In an effort to level the playing field, the sport's governing body altered the technical regulations to which the cars must adhere, but, in spite of these changes, Ferrari has continued to dominate.
The sport is also facing funding issues for the first time. The advent of a ban on tobacco advertising has removed a source of much-needed sponsorship. This has hit the smaller teams, as illustrated by the absence of the Jaguar team on the starting grid for the opening race of the season.
Despite its problems, F1 still holds significant appeal. The global circuit has been increased by one race, to 19, this year as expansion into new markets continues, while the Royal Bank of Scotland and Diageo have committed to multimillion-pound sponsorship deals with the Williams and McLaren teams respectively.
We asked Tim Crow, consulting director at agency Karen Earl Sponsorship, and Nick Downes, managing director of design and branding consultancy Interstate Associates, who is working on the new F1 circuit in Bahrain, how the sport can use this platform to reinvigorate itself.
DIAGNOSIS 1 - TIM CROW CONSULTING DIRECTOR, KAREN EARL SPONSORSHIP
The past few years have been dismal for Formula One. On the track, Michael Schumacher and Ferrari - geniuses though they are - have destroyed the sport as a spectacle: everyone knows who's going to win, so why watch?
Off the track, F1's commercial king, Bernie Ecclestone, and the car manufacturers that run the teams have been locked in an acrimonious power-and-money struggle, which looks set to result in the latter breaking away to create their own rebel series by 2008.
In light of this, no one can blame the fans, media and sponsors, on whom F1 depends, for all saying the same thing: whoever wins, we look like losing.
Turning that around quickly is the big issue for F1. Although it will be far from easy, given the entrenched positions of the various parties, if F1 can get its act together, it is onto a winner.
Few sports can rival F1's combination of speed, glamour, drama and technology, and there is no doubting the fans' appetite: remember the hundreds of thousands who turned up for the parade of cars through London last year?
REMEDY
- Stop washing your dirty laundry in public. Lock yourselves away and don't come out until you have a unified business plan for the future.

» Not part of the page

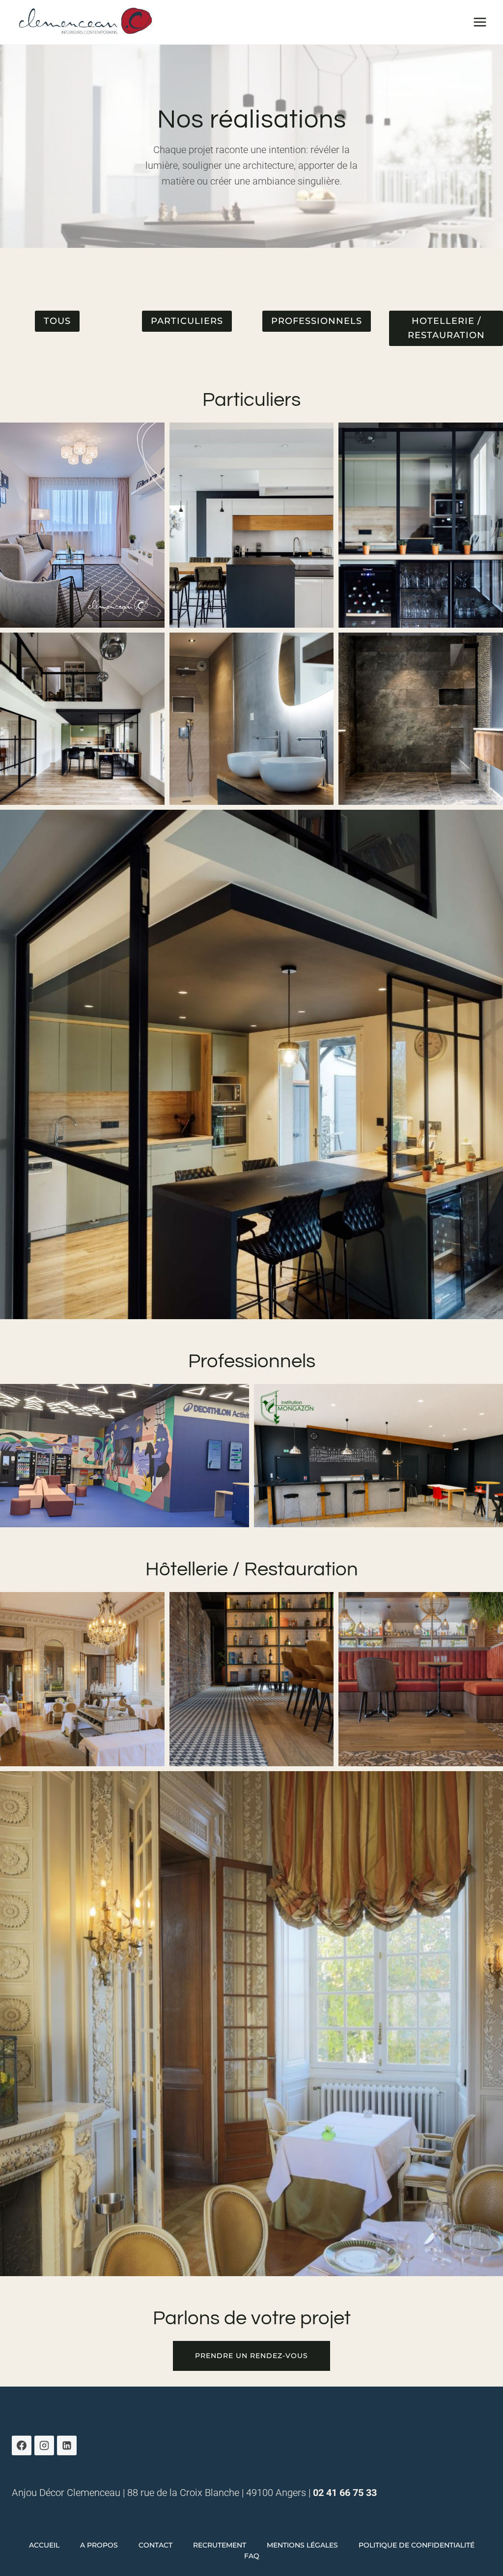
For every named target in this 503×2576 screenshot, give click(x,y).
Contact (155, 2545)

- Give the fans, media and sponsors what they want: compelling and competitive races, not Schumacher-led processions.
- Spend money on marketing to rebuild the brand's reputation.
- Do not ignore F1's European heartland.
DIAGNOSIS 2 - NICK DOWNES MANAGING DIRECTOR, INTERSTATE ASSOCIATES
There are 19 F1 races this year including China and Turkey; 'hot' markets, where F1 has little penetration. The weakest teams have ambitious new owners - Red Bull and HSBC - while rival banking group Royal Bank of Scotland is now a sponsor. There is no lack of interest.

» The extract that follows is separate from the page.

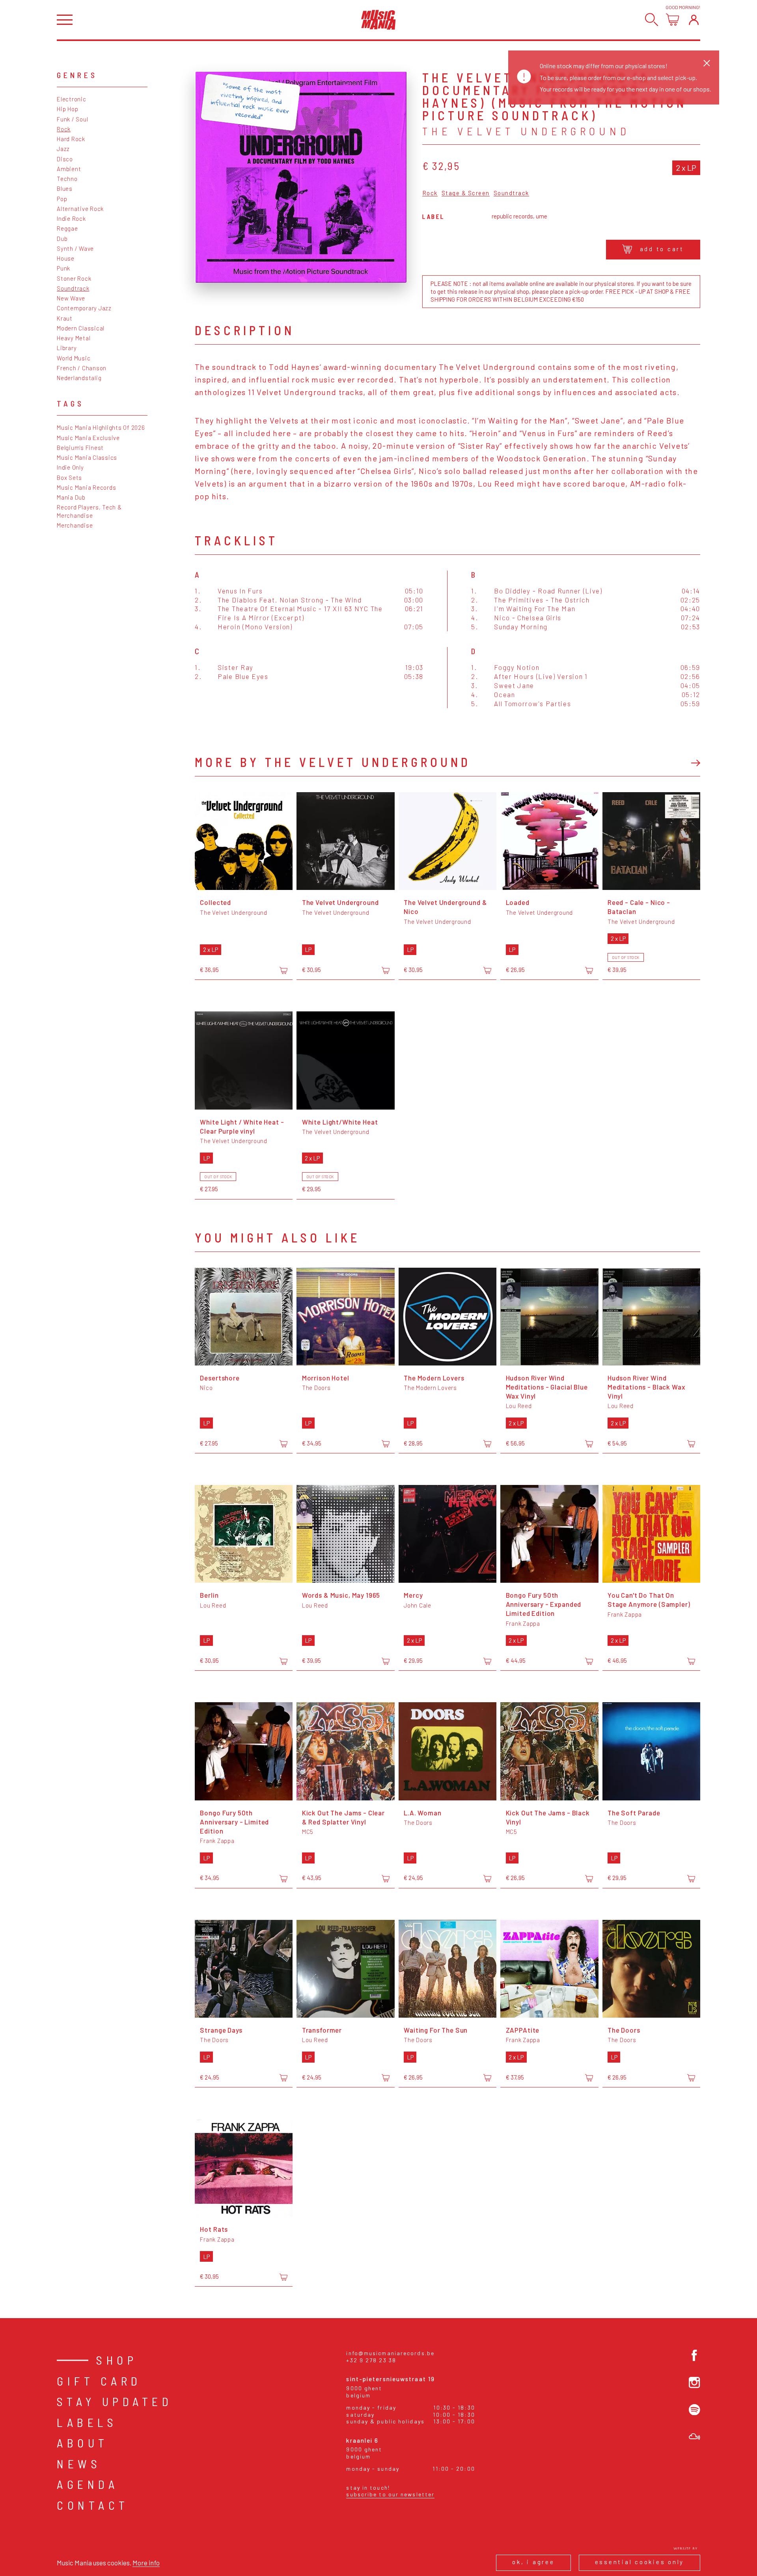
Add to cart (662, 248)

So what is the problem? Perhaps the F1 brand is too internally focused.
This has created a highly aspirational brand and media platform that is no longer in touch with the fans.
There is little investment in the brand and product development. The brand is an output of the spectacle, and if the spectacle is flat, so is the brand. It should be the sum of its parts - teams, drivers, events - not of its most successful players.

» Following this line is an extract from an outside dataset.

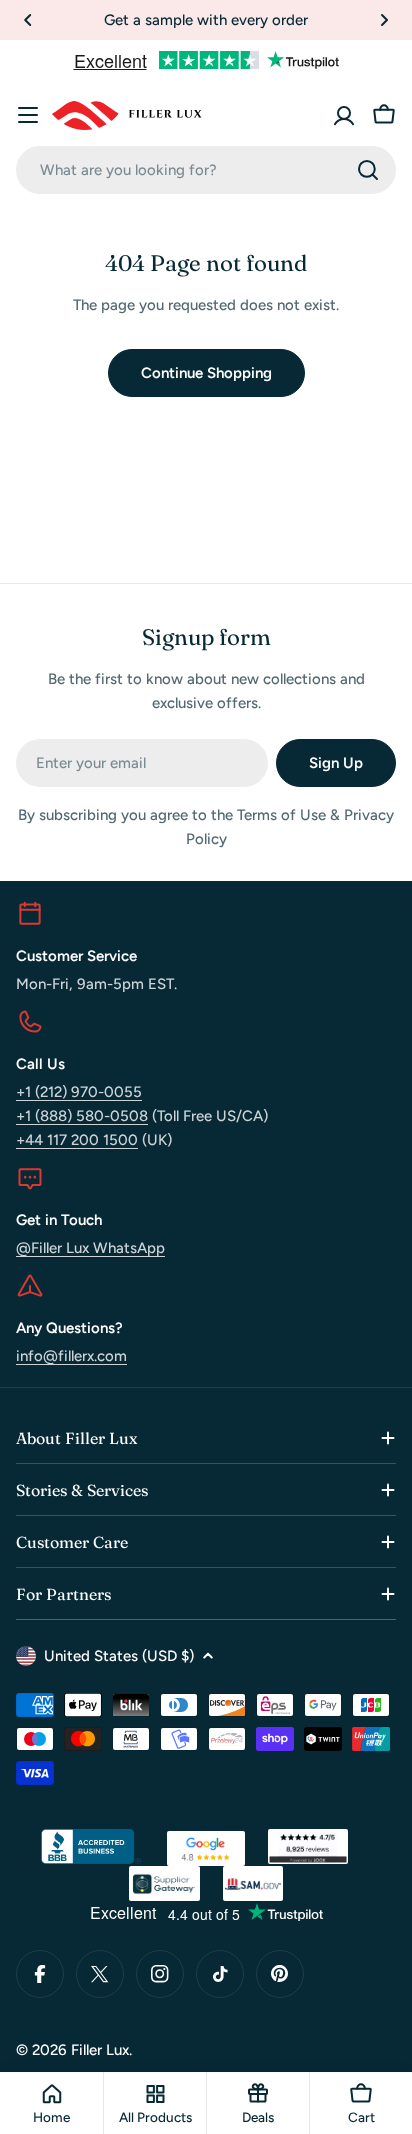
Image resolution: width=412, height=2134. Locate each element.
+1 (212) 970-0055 (79, 1092)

In the past, F1 was less predictable. James Hunt, the playboy, and Colin Chapman, the inventor, were a dramatic mix, and the cars were distinct.
Now the sport is strictly regulated, with drivers conforming to corporate correctness in deference to multimillion-pound sponsorships. At least the Red Bull Racing boss has told David Coulthard to miss a shave and have fun.
REMEDY
- Improve the Formula One brand's external focus.
- Connect with the F1 fan and customer base.
- Recreate the balance of safety versus glamour by positioning Formula One as the safest 'extreme' sport in the world.
- Make sure that the F1 brand represents the whole global show.
- The sponsors could hold the key to a more in-touch F1.